Самые дерзкие и смелые желания даются только тем, у кого есть талант и силы их осуществить. И, наверное, многие думали, что эти качества Богдана Ступки, народного артиста Украины и лауреата множества премий, нам уже известны. Оказалось не до конца. Его настоящий триумф, пережитый в этом году, дошел до нас на удивление быстро и пронзил током, преодолевшим сопротивление устоявшихся представлений. Справедливости ради надо сказать, что в Украине уже давно признано за кесарем - кесарево, то есть за Ступкой - «ступчино». Его назвали великим актером эпического таланта. Он играет лучший сценический материла - Шекспира, Чехова, Франко, Шолом-Алейхема и умеет перевоплощаться в образе, не оставляя ни единого «шва».
- Богдан Сильвестрович, каким было ваше первое знакомство с театром?
- В семь лет я пришел к отцу в оперный театр за кулисы. В тот день шел балет «Эсмеральда». Отец хотел провести меня в зал, но я увидел, что на столике в коридоре сидит Квазимодо, и боялся возле него пройти. А Эсмеральда мне очень понравилась. Помню, пришел домой и начал танцевать, как она. Потом услышал, как в опере поют, и сам начал басом напевать. И вообще, я очень любил танцевать, переодеваться, это подсознательное желание было. Мама говорила: «Ты такой манерный, что с тебя будет?»

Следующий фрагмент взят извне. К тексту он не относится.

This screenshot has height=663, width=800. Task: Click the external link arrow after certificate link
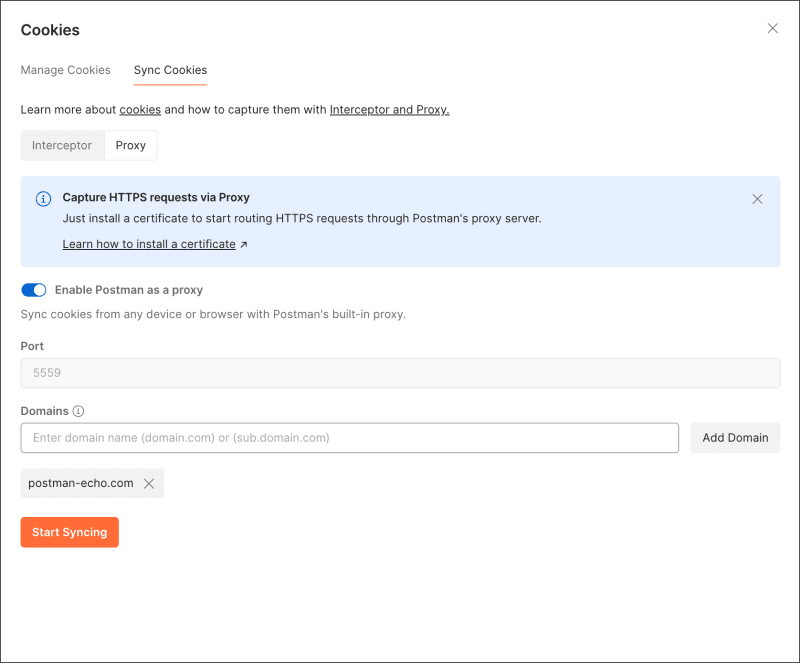pyautogui.click(x=244, y=244)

- Ну теперь ответ на этот вопрос всем известен. Но все-таки вы отдали предпочтение драматическому театру.
- Его я увидел позже. Кстати, в юности я играл в театре. И мой дебют состоялся в 14 лет на львовской сцене, но в спектакле Московского театра имени Станиславского в «Днях Турбиных». Мой отец пел там в хоре, а я сначала играл гимназиста. Потом меня заметил режиссер, потому что я рослым парнем был, и сказал: «Ты и твой приятель будете выносить гетмана Скоропадского на носилках». За кулисами ходил тогда еще неизвестный Урбанский, жаловался, что зарабатывает только 70 рублей. В кино он еще не появился, знаменитого «Коммуниста» еще не сняли, это был 1954 год. Там играли Всеволод Якут, Елена Гриценко, сестра известного Николая Гриценко, Евгений Леонов играл Лариосика.

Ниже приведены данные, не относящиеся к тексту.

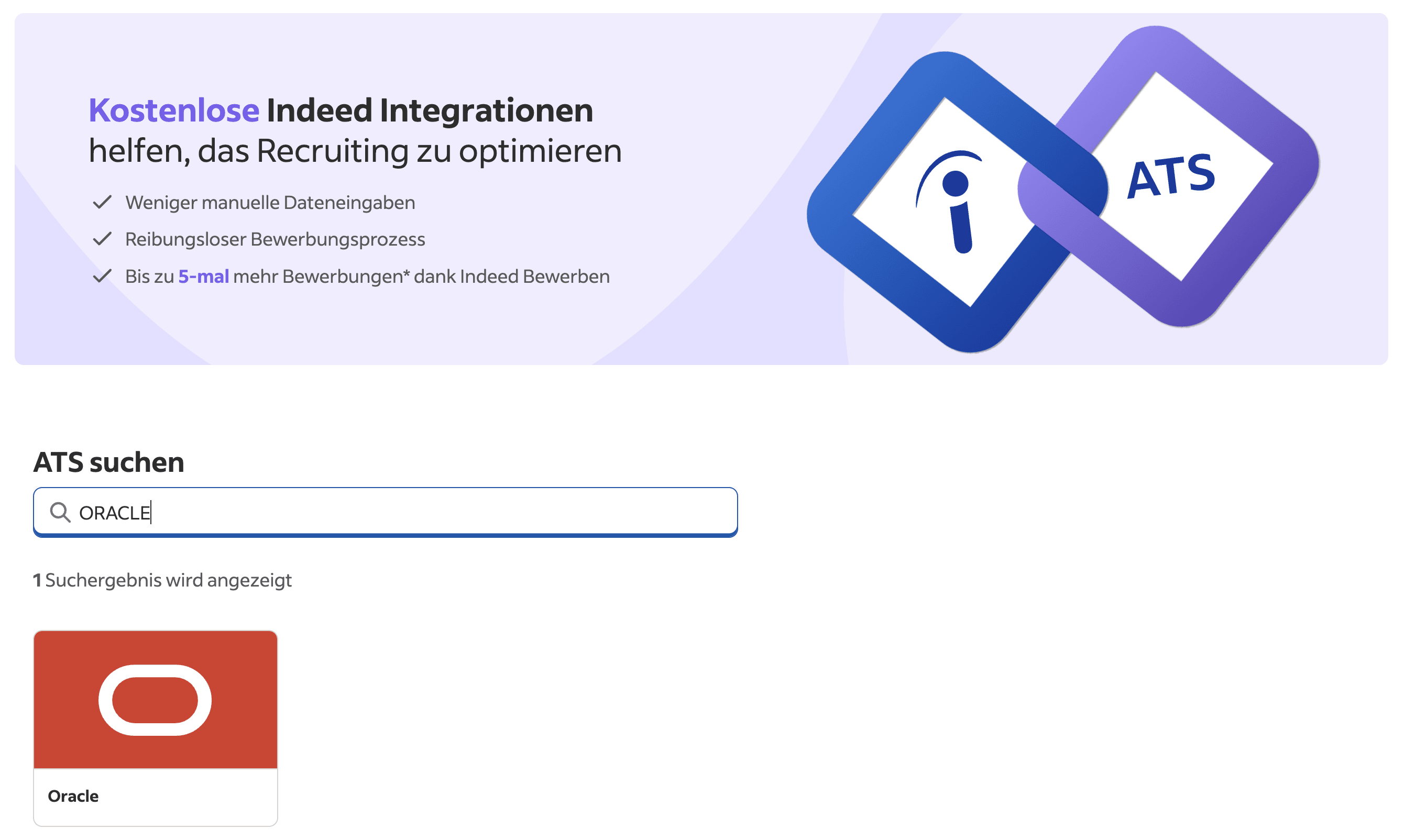
Task: Click checkmark beside Weniger manuelle Dateneingaben
Action: pyautogui.click(x=102, y=202)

- Вы не рассказывали Леонову о том, что когда-то играли с ним в одном спектакле?
- Как-то не сложилось. Мы познакомились после того как я сыграл Тевье, на праздновании юбилея Соломона Михоэлса в театре на Малой Бронной, бывшем еврейском.
- Как правило, серьезному увлечению театром предшествует какое-то яркое впечатление от него. Что потрясло вас?
- Как сегодня помню: в десятом классе нас повели в кинотеатр «Звезда» на «Украденное счастье», где в роли Миколы Задорожного был Амвросий Бучма. Я так влюбился в этого Бучму! Он сохранил в фильме бойковский диалект, душевность и таким близким мне стал этот Микола. Может, еще и потому, что он так любил Ганну. Каждый человек хочет встретить красивую любовь. Одну и больше не надо - правда? Но жизнь так закручивает, что бывает по-разному. Моя юношеская любовь преподнесла мне урок, благодаря которому я понял, что мужчина должен оставаться загадочным, нельзя до конца раскрываться. В молодости я был, как открытая книга. А потом влюбился до сумасбродства в девушку, на два года старше меня. Однажды она мне прислала телеграмму, что заболела воспалением легких и на лекции не придет. На последние два рубля поймал такси, поехал за город, где она жила. Приезжаю, захожу в дом и вижу ее совершенно здоровой с сигареткой среди пятерых мужчин, как у нас во Львове говорили, «підстаркуватих» кавалеров за тридцать. А она смеется: «Разве можно быть таким наивным?»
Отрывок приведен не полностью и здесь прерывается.